And I did. I wore it to the State Fair on Saturday night.
Its Under There
I wore it around the house.
Bemused
(Grace took the photo which partially accounts for my completely amused expression.)

And best of all, I wore it to Montpelier on Sunday morning.
Montpelier
One of the highest compliments I think a knitter can receive is to go to a fiber-centric festival and have people look at the knits you are wearing and then be shocked when you tell them that yes, indeed, you did handknit that vest. When seasoned knitters gasp with delight, you know you have done good work.

I wore it to work yesterday along with my Warrior Dash finisher’s medal. Almost no one at my office understood the importance or the pride I took in each of my hard-won accessories, but I knew.

This past weekend will go down as the most insane and wonderful weekends in my memory. In fact, the whole month of September 2011, will be firmly stuck in my memory as one of the most extreme months of my life, between beginning with an extended power outage, a wonderful family BBQ over Labor Day weekend, fun in the mud at Coronation, fun in the mud this past weekend, and lots of ups and downs in between. Onward now into October, my favorite month of the year usually, and I am particularly looking forward to a week off from work next week.

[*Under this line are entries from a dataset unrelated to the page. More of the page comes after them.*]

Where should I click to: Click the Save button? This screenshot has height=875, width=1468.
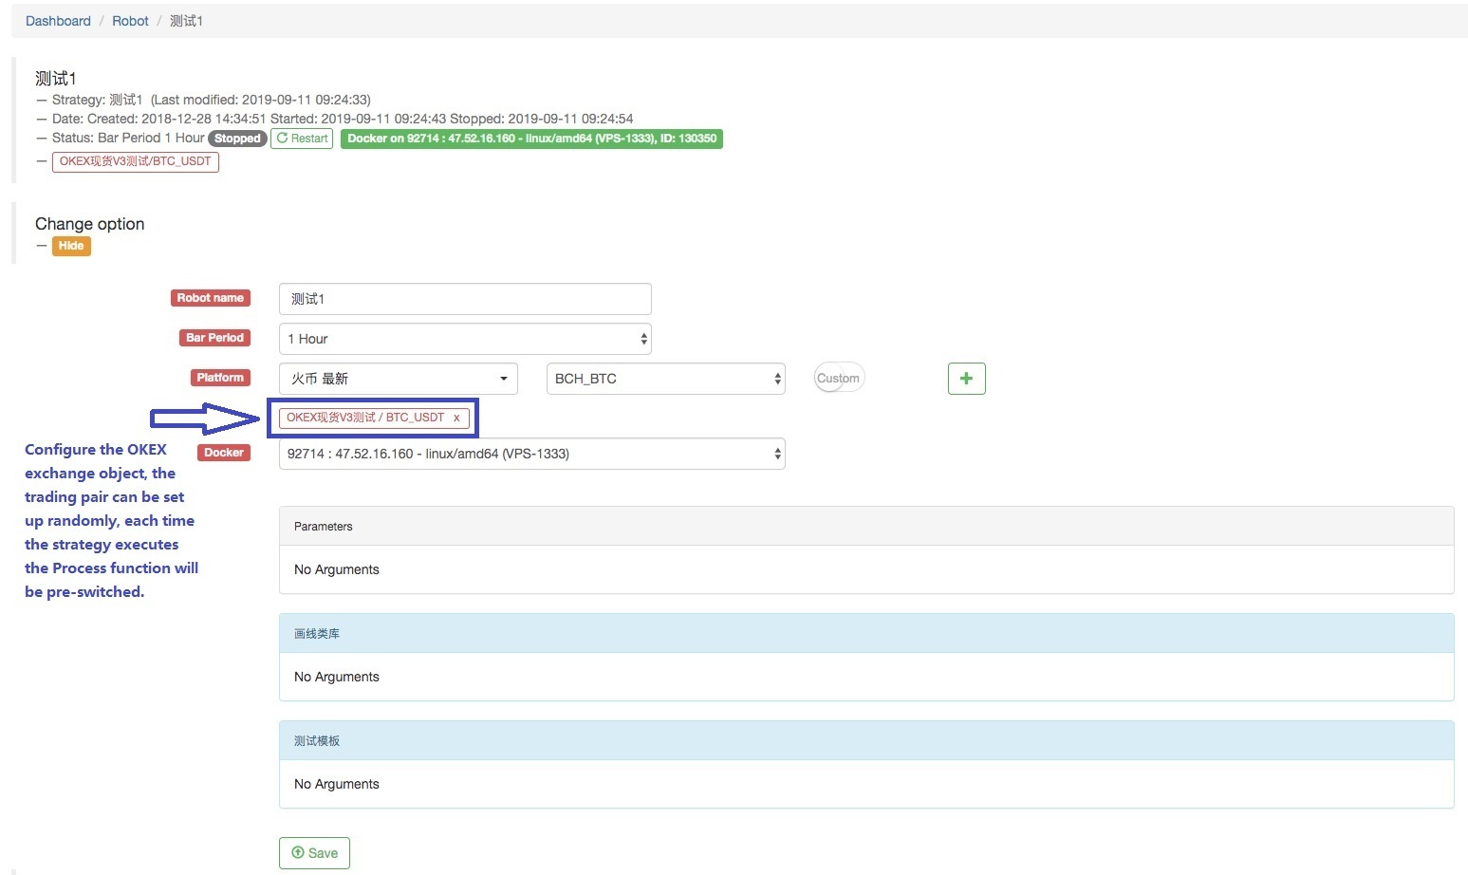[x=314, y=853]
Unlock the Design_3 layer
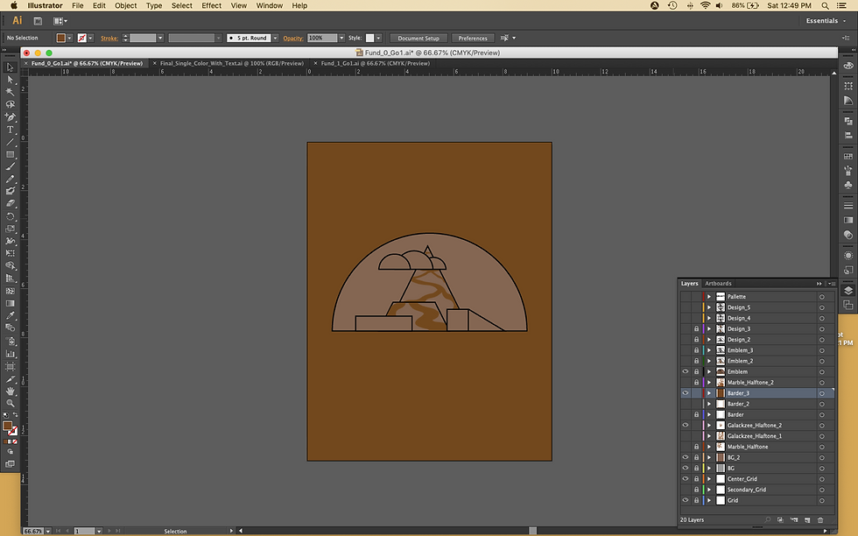This screenshot has height=536, width=858. click(696, 328)
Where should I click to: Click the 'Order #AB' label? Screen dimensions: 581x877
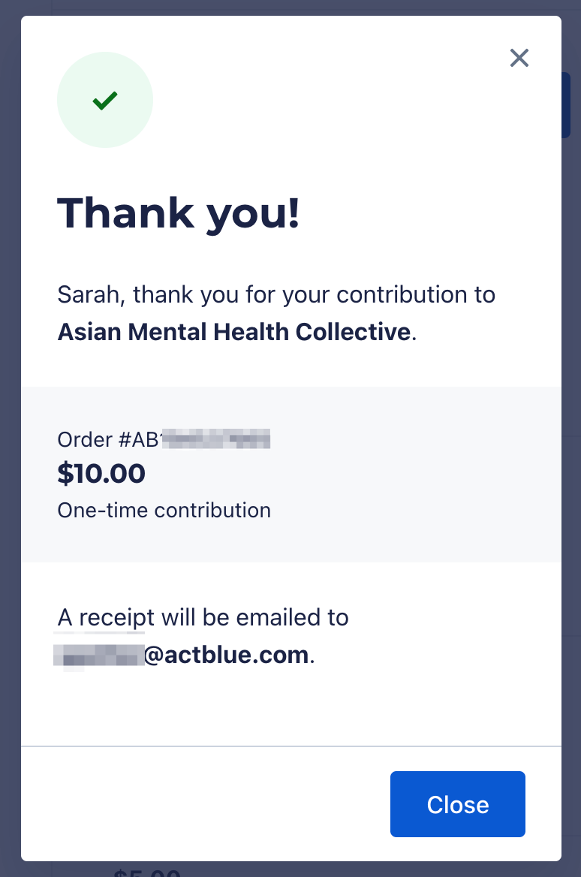[x=109, y=439]
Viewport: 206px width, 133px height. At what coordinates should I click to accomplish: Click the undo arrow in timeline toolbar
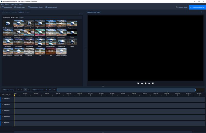pyautogui.click(x=18, y=90)
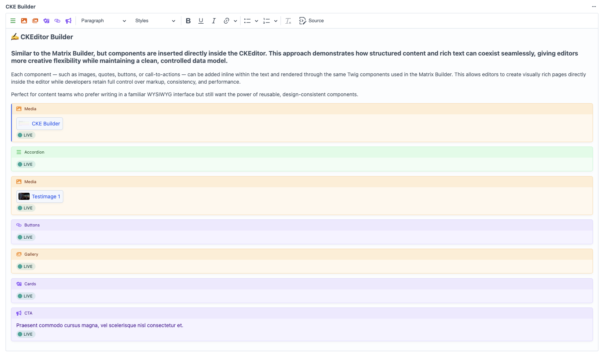604x356 pixels.
Task: Open the Styles dropdown
Action: click(155, 21)
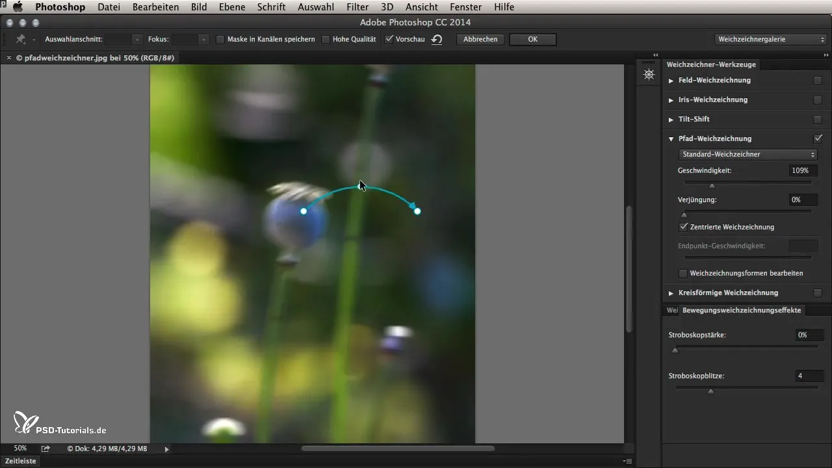Click the blur tools wheel icon in side strip
This screenshot has width=832, height=468.
click(x=649, y=74)
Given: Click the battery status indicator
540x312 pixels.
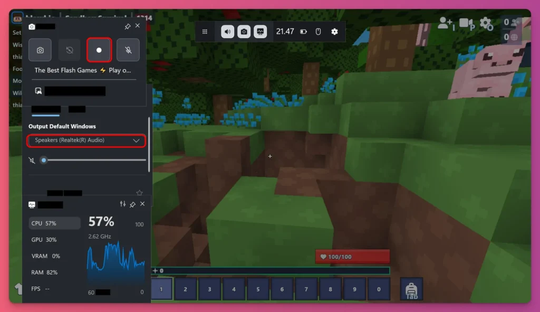Looking at the screenshot, I should tap(303, 32).
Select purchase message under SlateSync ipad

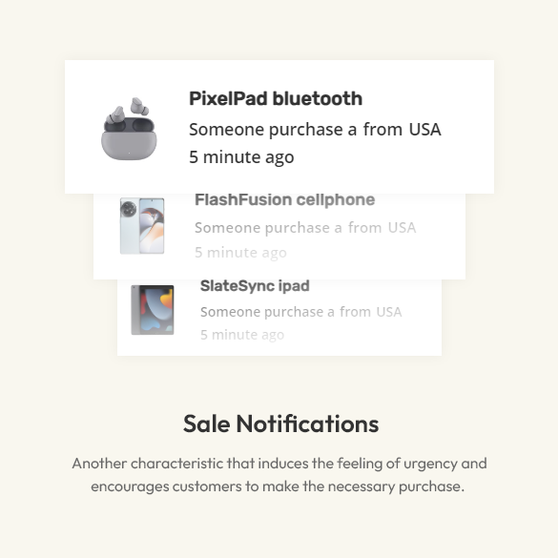click(x=301, y=312)
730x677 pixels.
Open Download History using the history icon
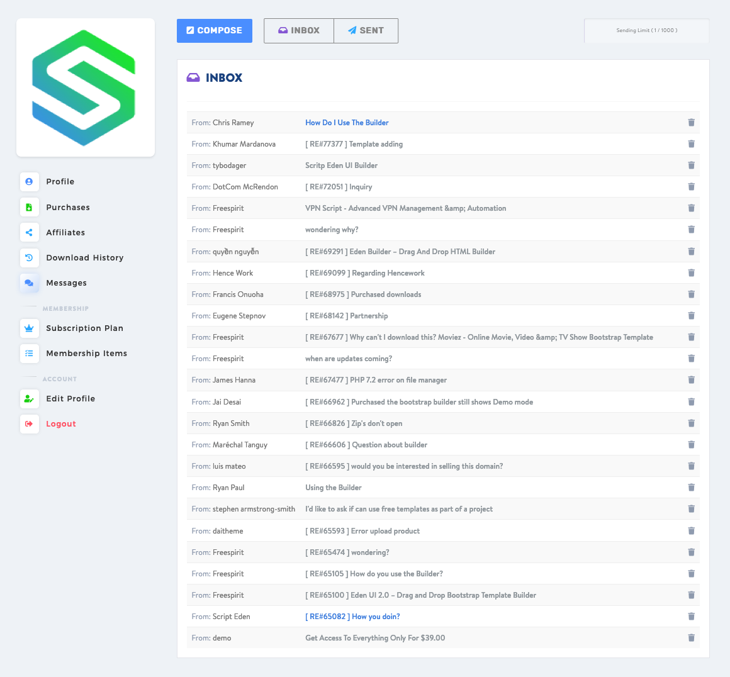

I opted for a “stay-cation” to get my house in order and hopefully some personal time to recover from the insane summer and get my head and heart ready for the holidays to come.

Steek, Steek, It Rhymes With EEK!

A steek or steeking is a knitting technique originating from somewhere along the North Sea; the Fair Isles of Scotland or Norway depending on who you ask. I can see each region independently coming to the same conclusion given their tastes for beautiful stranded colorwork knits.

My definition of steek sounds like this: the process by which one tests the health of her heart against wool and sharpened steel.

Stranded or colorwork knitting is dramatically faster to knit for most knitters (me being chief among them) if you never have to purl. The only way to achieve this is to knit your garment completely in the round, and then go back later and make openings for the neck and armscyes. There is only one way to make an opening in knitted fabric.

That’s where the sharpened steel comes in. You have to cut your knitted tube of fabric.

(This is the part where all the knitters take a deep breath and brace themselves at the very thought of it, whether they have done it or not…)

Some of the most seasoned knitters (I always imagine them as hardened old ladies wearing 18th century style garb from Scotland) go forth and snip without any reinforcement; they have total faith in the power of sticky wool.

Most use some method to reinforce the stitches around the point where the cut will be made. I will be going with a hardcore zigzag stitch from my handy sewing machine. I am reading every article I can find about steeks to get myself ready.

I believe in the power of Eunny Jang and Wendy Johnson.

That is the 5-stitch steek insert for the neckline of the Corrie vest. That is one of three places I will soon be slicing through with scissors. The thought gives me a little frisson…

What’s my motto these days? Aut viam inveniam aut faciam.

I will find a way or I will make one.

Seems quite literal in the case of steeking.